Einen Schritt zurück zu gehen, ist gelegentlich hilfreich, um einen Überblick zu bekommen, um nachzudenken und um dann wieder heranzugehen und Details zu verändern. Dann kann man wieder einen Schritt zurück gehen und beobachten, ob die Detailveränderung eine Auswirkung hat. Wenn wir ganz groß gesehen einen Schritt zurück gehen, dann ist da ein blauer Planet, gemeinsam mit anderen Planeten in einem Sonnensystem. Und dieses Sonnensystem befindet sich in einem Spiralarm einer Galaxie. In dieser Galaxie, die wir Milchstraße nennen, ist unsere Sonne ein Stern von etwa 300 Milliarden. Die Milchstraße ist aber nicht die einzige Galaxie im Universum. Mit aktueller Technik können wir momentan etwa 50 Milliarden Galaxien beobachten und wir sehen bei weitem nicht alles, was in unserem 13,8 Milliarden Jahre alten Universum herumschwirrt. Gehen wir also wieder dichter heran an unseren Planeten Erde: 4,6 Milliarden Jahre hat sie auf dem Buckel und viel erlebt. Die erste Milliarde an Jahren war ruhig, bis auf ein paar Bakterien und Algen war nichts los. Dann begann die Evolution, an deren Ende bis heute der Mensch steht. Diesen gibt es nun etwa 200.000 Jahre.

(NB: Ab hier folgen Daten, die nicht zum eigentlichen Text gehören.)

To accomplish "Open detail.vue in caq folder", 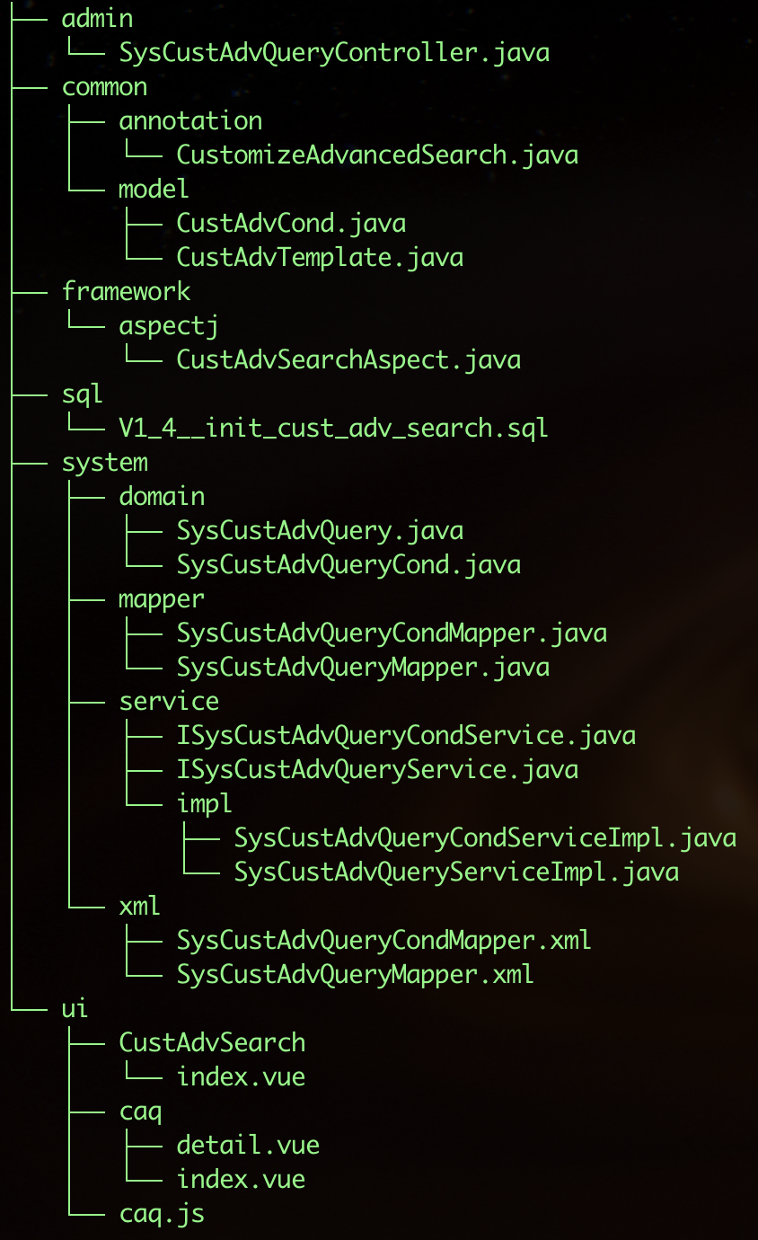I will click(x=247, y=1146).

Wäre die Geschichte der Erde ein Theaterstück von zwei Stunden, dann sterben erst 100 Sekunden vor Schluss die Dinosaurier aus und der Auftritt der Menschen wäre nicht einmal eine halbe Sekunde lang. Ein Wimpernschlag.
Erst mit dieser Betrachtung hat man die Möglichkeit, zu erkennen, was man sieht, wenn einem ein Mensch gegenübersteht. Das Ergebnis nach 13,8 Milliarden Jahren Entwicklung, auf einem Planeten, der in einem von 300 Milliarden Sonnensystemen in einer von mindestens 50 Milliarden Galaxien kreist. Das ist es, was jedes Porträt des Projektes Menschenbilder zeigt. Genau eine Facette dieser unglaublich, unwahrscheinlichen Spezies Mensch mit seiner Einzigartigkeit und bestürzenden Schönheit: Ein Bild eines Menschen im wortwörtlichen Sinne.
Durch dieses Projekt ist der Mensch, ein sichtbarer Teil meiner künstlerischen Arbeit geworden. Die Kunst funktioniert ohne den Menschen nicht und der Mensch nicht ohne Kunst. Diese ersten Menschenbilder sind keine abschließende Arbeit, vielmehr der Start eines wohl eher länger andauernden Projektes.
Eine Auswahl der Menschenbilder ist vom 06.08. – 20.08.2016 in der Motorenhalle, Projektzentrum für zeitgenössische Kunst in Dresden zu sehen.